人に嫌がれる勧誘をする拡張員がおることも紛れもない事実やし、その長い歴史の中で培われた悪しき行いがあることも否定はせん。

しかし、それは着実に過去のものになりつつある。あるいは、狭い範囲に限定された現象やと言うても差し支えないところまでになっとる。

その狭い範囲というのは、関東地域の一部を指す。ただ、狭い範囲やと言うても、人口が密集し、日本の主な機能が集中しとる地域やから、どうしても、その影響力は高くなる。

場合によれば、その影響力は、他の地域、すべてを凌駕することさえある。また、そういう地域やからこそ、熾烈な競争に晒され、その悪しき行いが残っとるのやとは思うがな。

ただ、それが一般読者には伝わってない。もしかすると、新聞社自身がそれに気付いてないのかも知れん。

新聞社には、勧誘の苦情は相当数来るやろうが、ええ勧誘員やったというのは皆無やろと思う。せやから、どうしても勧誘に関しては悪い面ばかりしか聞かんということになる。

気付いてないというのは、一般読者にも言える。現実に勧誘のトラブルを経験していない地域の人ですら、インターネットでの悪評を信じとるということがある。人はええと評判よりも悪いという噂の方を信じやすいからな。

いずれ、新聞社の思惑通り「拡張員」という言葉がなくなり「新聞セールススタッフ」という呼び名が固定するときがきたとしても、今のままでは、その悪評は大して変わらんやろと思う。単に呼び名が変わるだけのことや。

新聞社の「臭い物には蓋」式の考えがなくならん限りはな。それなら、どうすればええか。別に難しいことでもない。

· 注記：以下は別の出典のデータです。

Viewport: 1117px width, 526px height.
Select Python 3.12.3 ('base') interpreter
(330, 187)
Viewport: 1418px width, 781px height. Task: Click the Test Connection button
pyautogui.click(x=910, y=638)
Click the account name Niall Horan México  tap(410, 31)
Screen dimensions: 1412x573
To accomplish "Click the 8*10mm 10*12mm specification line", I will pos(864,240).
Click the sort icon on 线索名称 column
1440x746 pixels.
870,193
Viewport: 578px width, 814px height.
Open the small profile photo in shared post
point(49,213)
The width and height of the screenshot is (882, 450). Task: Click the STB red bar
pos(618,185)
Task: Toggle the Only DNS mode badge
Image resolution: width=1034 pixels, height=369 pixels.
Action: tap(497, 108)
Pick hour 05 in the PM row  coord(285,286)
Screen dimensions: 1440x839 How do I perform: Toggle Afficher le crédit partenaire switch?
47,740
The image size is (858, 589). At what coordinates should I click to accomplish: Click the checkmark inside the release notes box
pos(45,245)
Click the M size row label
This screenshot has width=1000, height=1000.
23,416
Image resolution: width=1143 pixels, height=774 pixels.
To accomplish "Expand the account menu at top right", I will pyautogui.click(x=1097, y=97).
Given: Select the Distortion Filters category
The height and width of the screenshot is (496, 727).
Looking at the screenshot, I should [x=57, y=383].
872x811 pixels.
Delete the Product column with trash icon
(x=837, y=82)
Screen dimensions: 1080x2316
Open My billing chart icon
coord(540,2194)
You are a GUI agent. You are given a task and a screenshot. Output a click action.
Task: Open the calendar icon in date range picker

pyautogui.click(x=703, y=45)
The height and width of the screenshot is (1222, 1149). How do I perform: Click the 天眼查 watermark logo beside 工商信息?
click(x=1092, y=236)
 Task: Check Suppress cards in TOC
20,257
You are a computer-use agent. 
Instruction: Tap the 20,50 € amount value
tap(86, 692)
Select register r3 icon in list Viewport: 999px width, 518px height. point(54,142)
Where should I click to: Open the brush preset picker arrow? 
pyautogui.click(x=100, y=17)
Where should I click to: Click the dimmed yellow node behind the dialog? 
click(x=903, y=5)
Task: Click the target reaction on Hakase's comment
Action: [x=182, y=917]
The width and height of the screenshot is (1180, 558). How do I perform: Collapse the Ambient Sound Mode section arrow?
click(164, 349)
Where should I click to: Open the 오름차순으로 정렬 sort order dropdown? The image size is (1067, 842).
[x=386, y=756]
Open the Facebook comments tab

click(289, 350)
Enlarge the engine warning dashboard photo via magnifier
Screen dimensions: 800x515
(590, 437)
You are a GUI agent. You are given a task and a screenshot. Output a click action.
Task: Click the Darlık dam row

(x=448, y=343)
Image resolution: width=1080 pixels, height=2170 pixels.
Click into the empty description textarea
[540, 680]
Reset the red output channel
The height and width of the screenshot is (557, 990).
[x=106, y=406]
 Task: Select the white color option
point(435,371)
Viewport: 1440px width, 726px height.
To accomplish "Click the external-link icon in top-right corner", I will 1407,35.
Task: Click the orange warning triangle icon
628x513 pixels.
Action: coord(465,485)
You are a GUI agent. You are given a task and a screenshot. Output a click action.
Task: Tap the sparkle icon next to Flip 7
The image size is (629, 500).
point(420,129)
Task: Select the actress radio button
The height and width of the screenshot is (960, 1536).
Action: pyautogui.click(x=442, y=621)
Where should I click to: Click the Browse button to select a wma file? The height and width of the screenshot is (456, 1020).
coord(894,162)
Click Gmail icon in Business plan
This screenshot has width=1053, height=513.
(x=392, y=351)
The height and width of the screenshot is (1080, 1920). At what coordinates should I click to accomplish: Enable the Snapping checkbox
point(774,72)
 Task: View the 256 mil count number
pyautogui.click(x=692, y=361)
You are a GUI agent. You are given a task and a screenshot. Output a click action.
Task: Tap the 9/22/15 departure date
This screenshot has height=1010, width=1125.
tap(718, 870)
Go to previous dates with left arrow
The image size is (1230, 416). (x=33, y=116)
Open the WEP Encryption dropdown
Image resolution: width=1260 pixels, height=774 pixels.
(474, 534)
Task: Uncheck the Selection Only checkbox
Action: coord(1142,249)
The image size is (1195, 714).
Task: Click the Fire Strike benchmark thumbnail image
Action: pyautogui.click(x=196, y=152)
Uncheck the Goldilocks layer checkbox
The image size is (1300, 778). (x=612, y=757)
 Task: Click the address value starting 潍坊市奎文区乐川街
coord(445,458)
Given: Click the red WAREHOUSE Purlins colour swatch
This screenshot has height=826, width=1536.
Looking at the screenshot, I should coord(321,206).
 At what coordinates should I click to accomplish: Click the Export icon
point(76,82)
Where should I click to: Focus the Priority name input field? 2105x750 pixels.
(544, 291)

新聞社自ら、現状の新聞勧誘の実態をそのまま世間にさらけ出せばええことや。具体的には、テレビの報道スペシャルみたいな番組でな。

残念ながら、その体質のためか、今までそういうことはなかったのやないかと思う。少なくともワシは知らんからな。

それには、新聞社とテレビ各社が同系列の企業体ということがあるからや。個々の新聞記者や関係者の不正を糾弾できても、業界の根幹に関わることには触れたないし、触れられたくもないからやと思う。

新聞社も、勧誘の評判を何とかしたいというのは、ワシには良う分かる。団にも、そのための細かい指示は頻繁にあるからな。ただ、何度も言うが、一般読者にはそれが伝わってない。

企業としての新聞社を守りたいというのは、内部の人間としては、当たり前の考えなんやが、本当に、業界を憂うのなら、自らで腐った膿を出しきるということをせん限り、一般に認知はされんやろと思う。

それが、世に言う「改革」ということになる。

そして、このままやと、再販制度の見直しというのも今まで以上に加速するおそれもある。

実際、公正取引委員会あたりの本音は、新聞の再販はずしにあるからな。これについては、新聞各社も良う分かっとるはずや。

そもそも、独占禁止法の理念が、公正な競争による価格体系ということやからな。再販制度は、その対極にあるもんやとされとるわけや。

近い将来、電子新聞も含めたニューメディアへの転換が進めば、確実にその方向に動くし、そのときには、新聞各社の経営もおぼつかんようになっとるかも知れん。

そうなれば、真っ先にその影響を受けるのは、ワシら末端の人間や。当たり前やが、ワシらにとって新聞社はなくてはならんもんや。なくなれば、当然やが、職を失う。

そうならんためにも、やはり、新聞社には考えてほしいということや。新聞社自身のためにもな。

それには、過去の勧誘の実態を晒し、現在の取り組みを真摯に伝えればええ。それで、イメージはかなり変わると確信する。

そして、それは、今のように口うるさく、販売店や拡張団に指示するよりも確実に効果は上がると思う。

それがなぜかと言えば、その実態を、ワシら末端の人間自体も良う把握しとらんということがあるからや。

インターネットのサイトには、拡張員や新聞販売店での経験を元にしたものは多い。

それは、それなりに経験に基づいたものやから有意義な面があるのも認めるが、彼らはおしなべて、それが業界のすべてと思い込んどるところがある。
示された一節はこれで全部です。